- _Supplied entries_:
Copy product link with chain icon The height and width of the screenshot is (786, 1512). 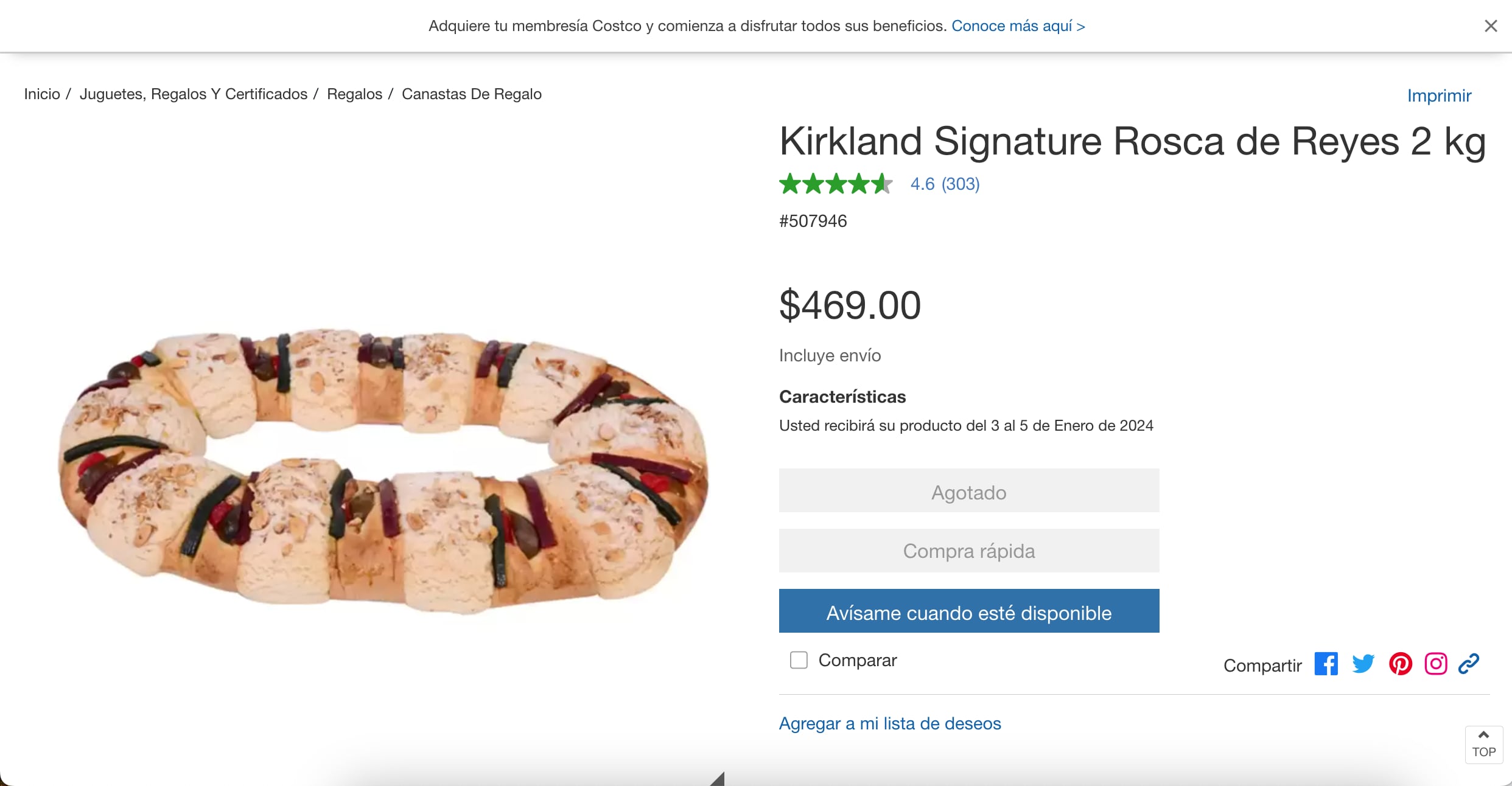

* * *

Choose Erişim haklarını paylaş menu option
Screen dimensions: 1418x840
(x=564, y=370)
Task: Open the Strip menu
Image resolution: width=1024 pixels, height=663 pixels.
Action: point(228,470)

--

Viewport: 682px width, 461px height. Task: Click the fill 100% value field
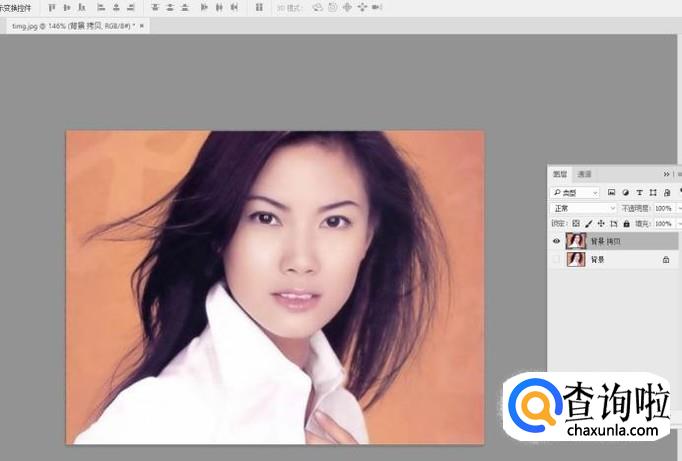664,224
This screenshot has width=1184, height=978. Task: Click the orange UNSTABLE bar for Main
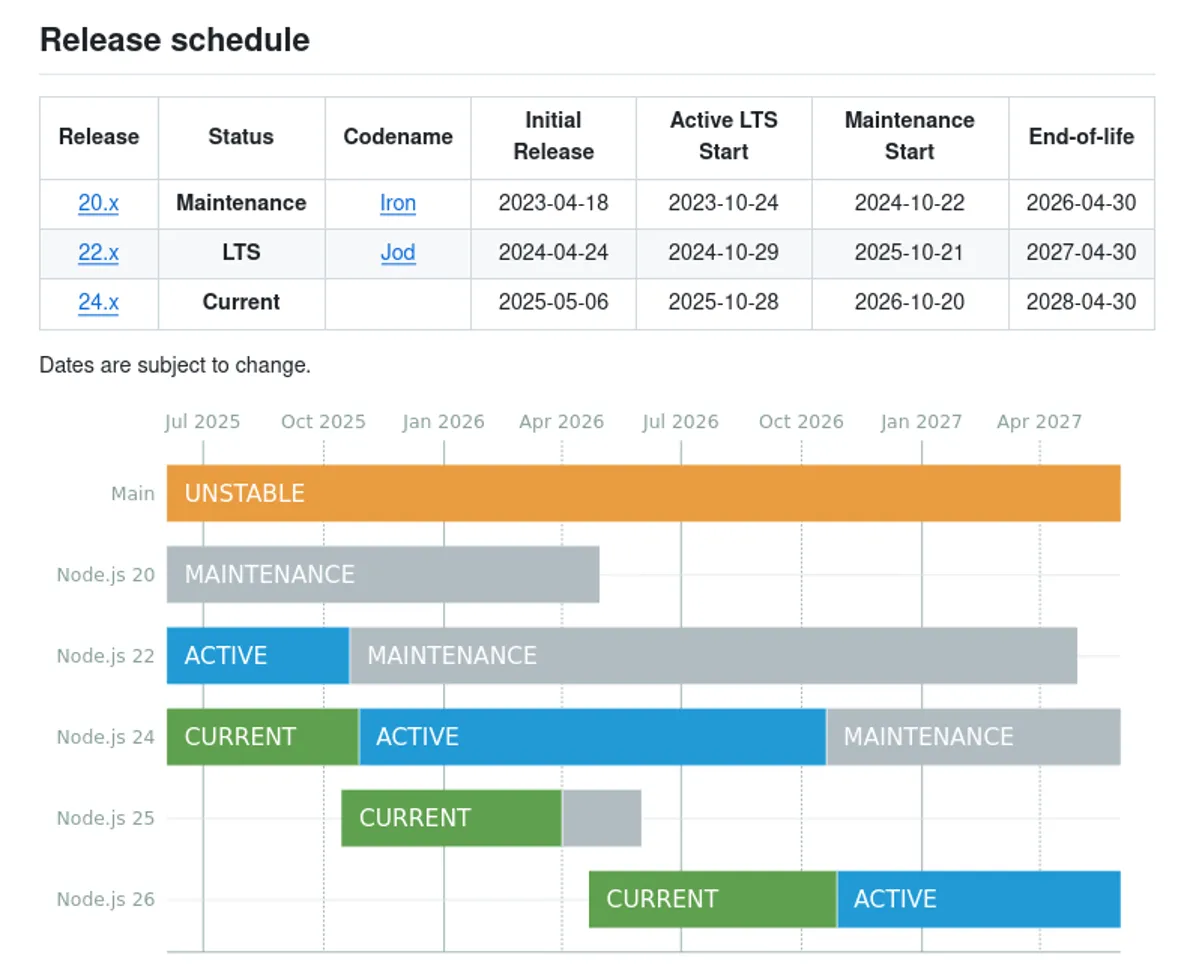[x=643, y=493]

- _Work to be completed_:
Go through the data above and find the lines with the word "menu". Copy each of those lines.

- _Answer space_:
Choose Erişim haklarını paylaş menu option
Task: Open the Strip menu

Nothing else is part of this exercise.